1 July 2021

Tencent teases in-house codec R&D, focusing on VVC over AV1

For such a small virtual industry event, Chinese giant Tencent had a domineering presence at this week’s Picture Coding Symposium 2021.

Faultline sat through back-to-back presentations from four engineers and researchers within Tencent’s Media Lab – flexing some serious muscles in areas from video codec patents and AI, to 4K, 8K and immersive formats.

Kicking off proceedings was Dr. Stephan Wenger, Senior Director of Intellectual Property and Standards at Tencent America, who described an industry worsening from an implementor perspective. While video codec royalties for AVC (H.264) are charged at between $0.10 to $0.20 per-device, depending on volume, royalties for HEVC (H.265) are rising to more than a dollar per-device, again depending on volume and including additional fees per unit for higher HEVC profiles, much to Tencent’s displeasure.

“Even when counting inflation, that is a significant increase,” Wenger deplored.

Looking ahead to VVC (H.266), even with Wenger’s extensive industry knowledge and contacts, he said royalties remain unknown but expects they will probably take on a similar magnitude to HEVC, perhaps slightly cheaper.

We should remind ourselves that Tencent is a board member at AOMedia, so there is an underlying agenda here to promote AV1, although thankfully Wenger did not dwell too much on the royalty-free angle of AV1.

He did note that codecs are largely interchangeable and therefore there is fundamentally not all that much difference between current codecs. At the end of the day, selection of which codec to use is based on the commercial environment rather than a technical environment – with Wegner highlighting the importance of efficiency, complexity, available hardware support, IP costs, and risk assessment.

“Many codecs need support by helper specs to be useful, such as file formats, transmission systems, and RTP payload formats. Some of these are quite complex and powerful,” he said.

With AVC patents due to expire in the coming years, Wegner explained that, in most countries, patents can be enforced 20 years past the priority date, but in some countries that time can be extended substantially.

“In the US, it’s not uncommon to see several hundred days of patent term extensions. I have seen ~3 years added through this mechanism. Many AVC patents should expire around 2023, but there’s a good number that will stay with us for considerably longer, reading on advanced profiles or supplemental enhancement information (SEI) messages,” continued Wegner.

Tucking into Tencent’s own video streaming operations now, Soo-Chul Han, Principal Software Engineer at Tencent America, continued the narrative of hardware support being essential to Tencent’s streaming business.

Despite being a software company, we learned that Tencent works closely with hardware companies for support, so closely in fact that Tencent has a say in tailoring future hardware support for its own purposes – which goes to show the type of influence software giants with vested interest in certain video codecs can wield over the hardware sector.

And with Tencent in the process of transitioning from current video codecs to the latest state of the art codecs, Han revealed that Tencent has deployed its own in-house AV1 encoder for VoD and real-time live streaming, to support its Tencent Video streaming platform as well as the Tencent Cloud.
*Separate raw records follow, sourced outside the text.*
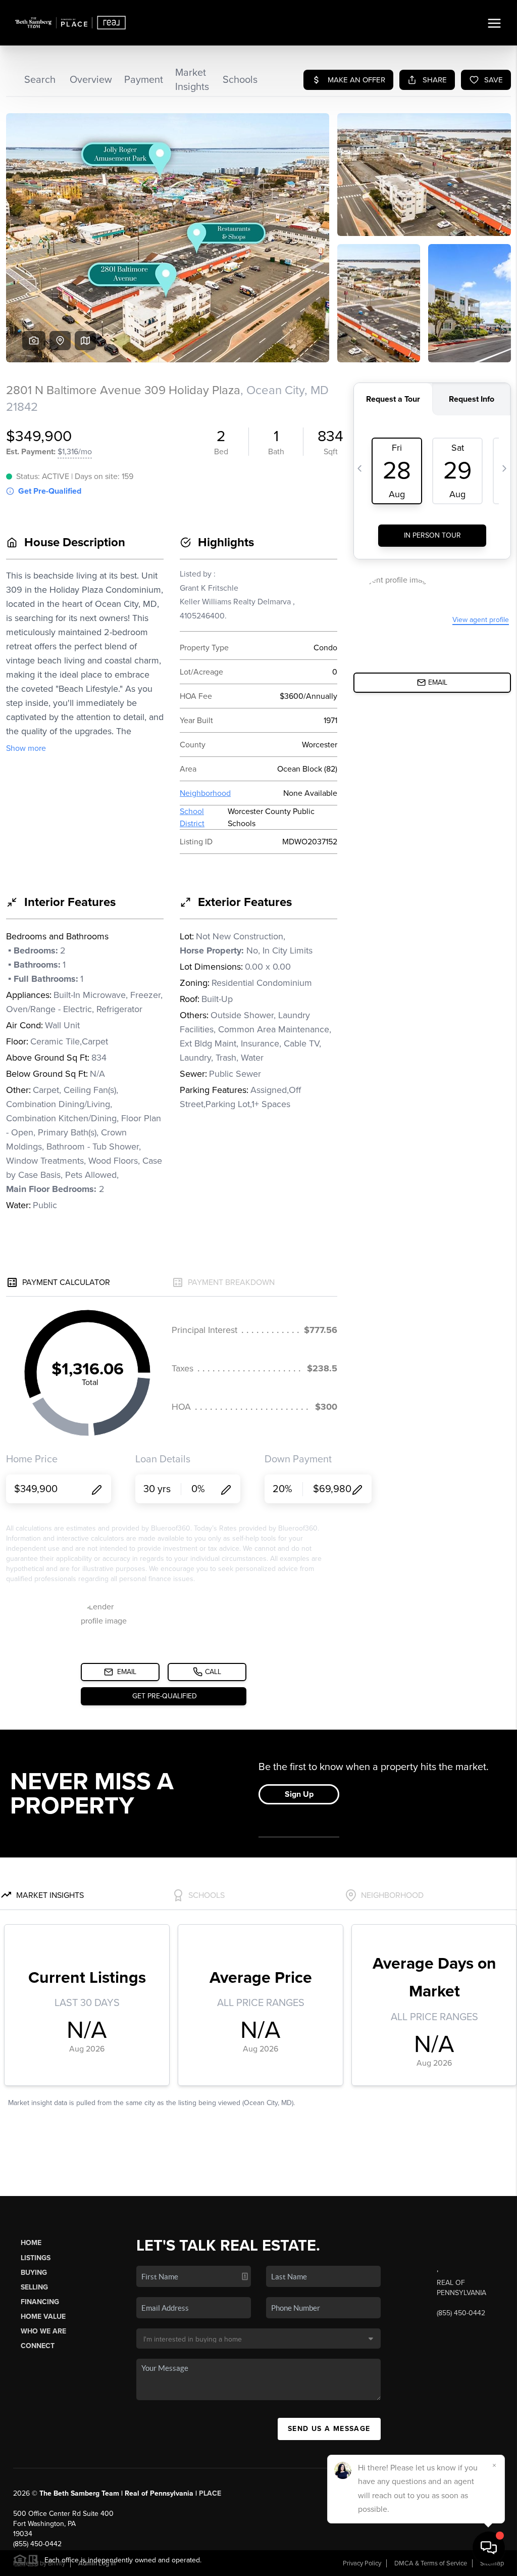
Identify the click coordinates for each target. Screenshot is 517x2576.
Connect (38, 2346)
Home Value (43, 2316)
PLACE (210, 2493)
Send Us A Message (329, 2428)
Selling (34, 2287)
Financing (40, 2302)
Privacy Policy (362, 2563)
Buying (34, 2272)
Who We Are (43, 2331)
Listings (35, 2258)
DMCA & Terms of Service (430, 2563)
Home (31, 2242)
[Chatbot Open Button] (489, 2548)
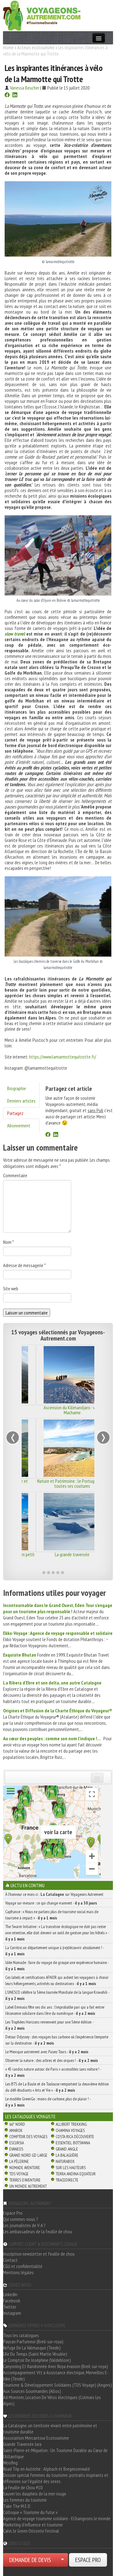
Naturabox (65, 2161)
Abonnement (18, 1125)
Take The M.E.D (16, 2506)
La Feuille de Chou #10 (22, 2487)
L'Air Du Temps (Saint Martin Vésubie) (35, 2354)
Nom (8, 1242)
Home (8, 47)
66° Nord (17, 2124)
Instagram (12, 2313)
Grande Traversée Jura (22, 2444)
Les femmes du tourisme (25, 2500)
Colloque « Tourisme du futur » (30, 2512)
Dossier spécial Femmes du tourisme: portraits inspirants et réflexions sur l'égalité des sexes (55, 2478)
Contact (10, 2260)
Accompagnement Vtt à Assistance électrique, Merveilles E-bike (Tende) (56, 2375)
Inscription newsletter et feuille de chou (39, 2254)
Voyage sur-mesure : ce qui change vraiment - (51, 1903)
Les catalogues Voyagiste (30, 2116)
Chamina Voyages (70, 2130)
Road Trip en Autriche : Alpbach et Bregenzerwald (46, 2469)
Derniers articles (21, 1101)
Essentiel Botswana (73, 2143)
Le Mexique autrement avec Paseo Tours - (46, 2051)
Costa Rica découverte (75, 2136)
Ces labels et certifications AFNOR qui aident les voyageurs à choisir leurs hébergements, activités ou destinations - (57, 1980)
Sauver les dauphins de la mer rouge (34, 2493)
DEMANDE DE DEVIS (30, 2560)
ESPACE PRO (88, 2560)
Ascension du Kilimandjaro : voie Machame (58, 1410)
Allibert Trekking (71, 2124)
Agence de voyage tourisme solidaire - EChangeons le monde (56, 2518)
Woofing (10, 2462)
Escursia (16, 2143)
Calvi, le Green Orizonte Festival (31, 2531)
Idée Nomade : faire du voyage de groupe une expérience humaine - (57, 1965)
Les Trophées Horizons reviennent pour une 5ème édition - (49, 2025)
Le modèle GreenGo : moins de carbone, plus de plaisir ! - (48, 2102)
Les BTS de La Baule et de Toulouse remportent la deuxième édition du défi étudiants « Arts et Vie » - (57, 2087)
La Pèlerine (19, 2161)
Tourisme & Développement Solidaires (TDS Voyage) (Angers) (57, 2385)
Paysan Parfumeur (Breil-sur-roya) (33, 2341)
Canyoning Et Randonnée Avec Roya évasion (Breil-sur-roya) (55, 2366)
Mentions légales (18, 2272)
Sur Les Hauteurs (71, 2167)
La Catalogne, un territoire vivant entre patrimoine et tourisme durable (50, 2428)
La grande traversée (58, 1554)
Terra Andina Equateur (76, 2174)
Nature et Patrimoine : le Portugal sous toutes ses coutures (58, 1483)
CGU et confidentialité (22, 2266)
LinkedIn (10, 2294)
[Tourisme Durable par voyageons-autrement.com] (41, 15)
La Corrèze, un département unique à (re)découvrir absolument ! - (54, 1951)
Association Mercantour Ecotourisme (36, 2438)
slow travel (15, 634)
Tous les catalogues (21, 2335)
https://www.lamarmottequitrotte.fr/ (62, 1057)
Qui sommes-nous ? (20, 2219)
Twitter (9, 2307)
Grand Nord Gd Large (28, 2155)
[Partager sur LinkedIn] (14, 95)
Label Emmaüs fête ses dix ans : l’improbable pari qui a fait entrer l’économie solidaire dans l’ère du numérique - (55, 2010)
This provides various rate control modes that are needed, with Han showcasing several built-in presets making it much easier to use. For example, the slowest preset will give the best quality, while the fastest can be used for real-time applications.
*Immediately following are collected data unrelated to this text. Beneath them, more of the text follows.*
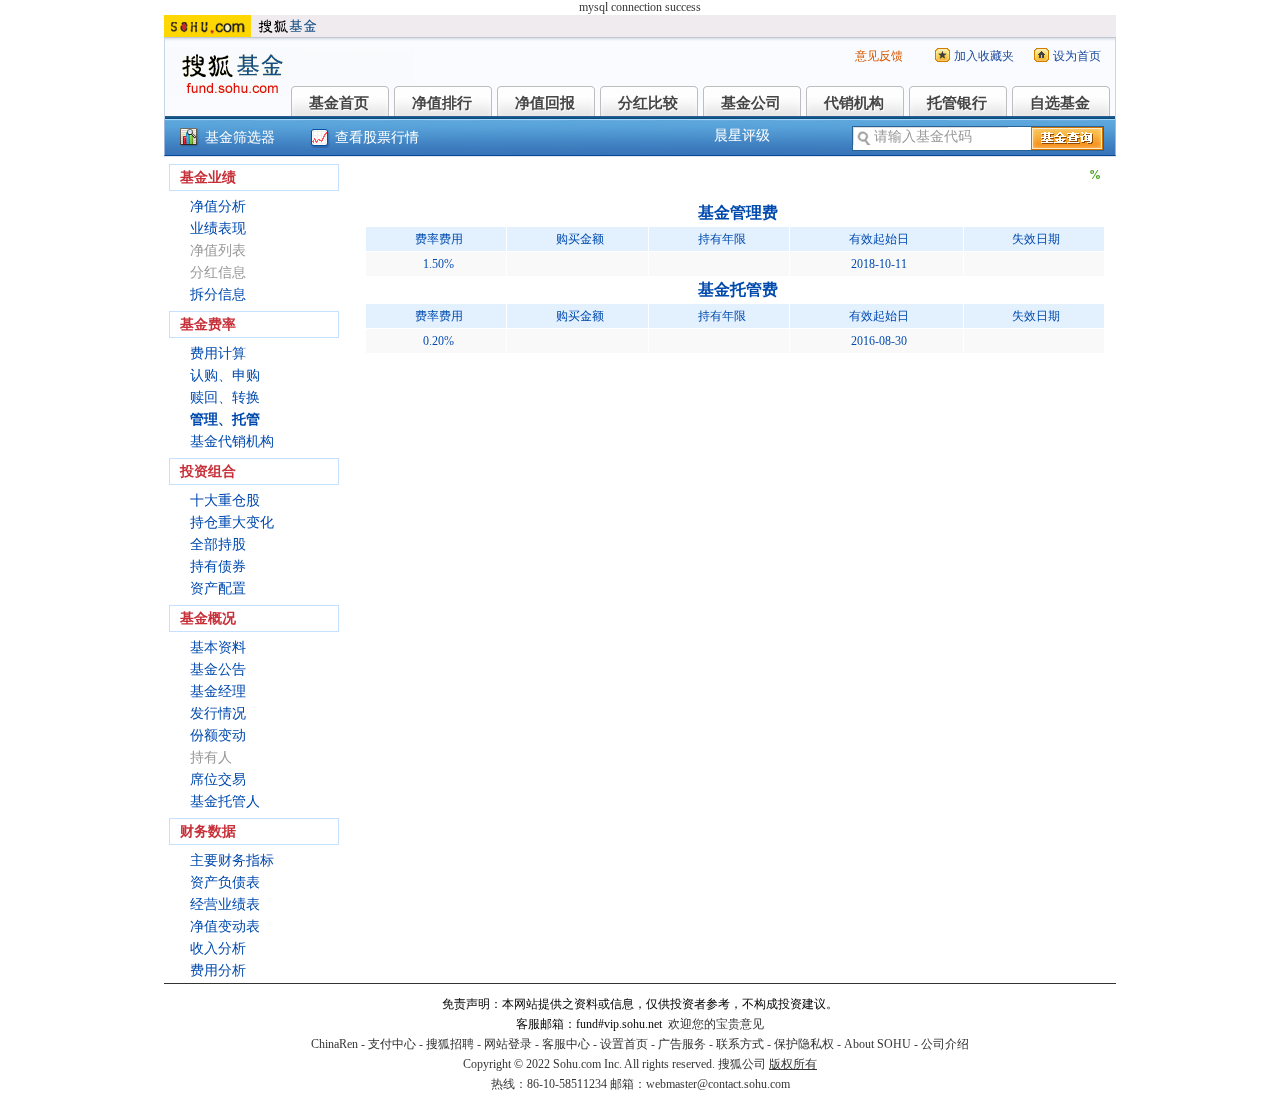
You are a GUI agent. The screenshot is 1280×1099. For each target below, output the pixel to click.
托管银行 (957, 103)
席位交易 (218, 779)
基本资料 (218, 647)
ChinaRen (334, 1044)
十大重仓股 (225, 500)
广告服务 (682, 1044)
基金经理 (218, 691)
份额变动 (218, 735)
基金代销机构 (232, 441)
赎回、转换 (225, 397)
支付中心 (392, 1044)
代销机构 (854, 103)
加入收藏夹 (984, 56)
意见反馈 (879, 56)
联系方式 (740, 1044)
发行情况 (218, 713)
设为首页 (1077, 56)
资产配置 (218, 588)
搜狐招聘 (450, 1044)
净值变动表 (225, 926)
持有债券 (218, 566)
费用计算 (218, 353)
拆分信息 (218, 294)
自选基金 (1060, 103)
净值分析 (218, 206)
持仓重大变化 (232, 522)
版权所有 (793, 1064)
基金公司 (751, 103)
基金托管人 (225, 801)
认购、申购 (225, 375)
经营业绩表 (225, 904)
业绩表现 (218, 228)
Tencent is also developing its O266 real-time decoder for VVC. Hardware support for decode is currently not available for newer codecs, so software decoding can add value. Tencent says it can decode not only HD but 4K content too, achieving 25% faster decode time than the VTM reference decoder which is available on GitHub. A VVC encoder is also in the works at the Tencent Media Lab, with an eye for 4K, 8K and 360-degree video.

Moving on to Tencent’s exploits in artificial intelligence, Songnan Li, Deputy Director at the multi-faceted firm, presented some of the latest goings on around AI-based video enhancement and restoration.

Boasting that deep learning can outperform other methods, Li claims Tencent has made strides in achieving higher dynamic range, higher frame rate, and wider color gamut using these AI-based models.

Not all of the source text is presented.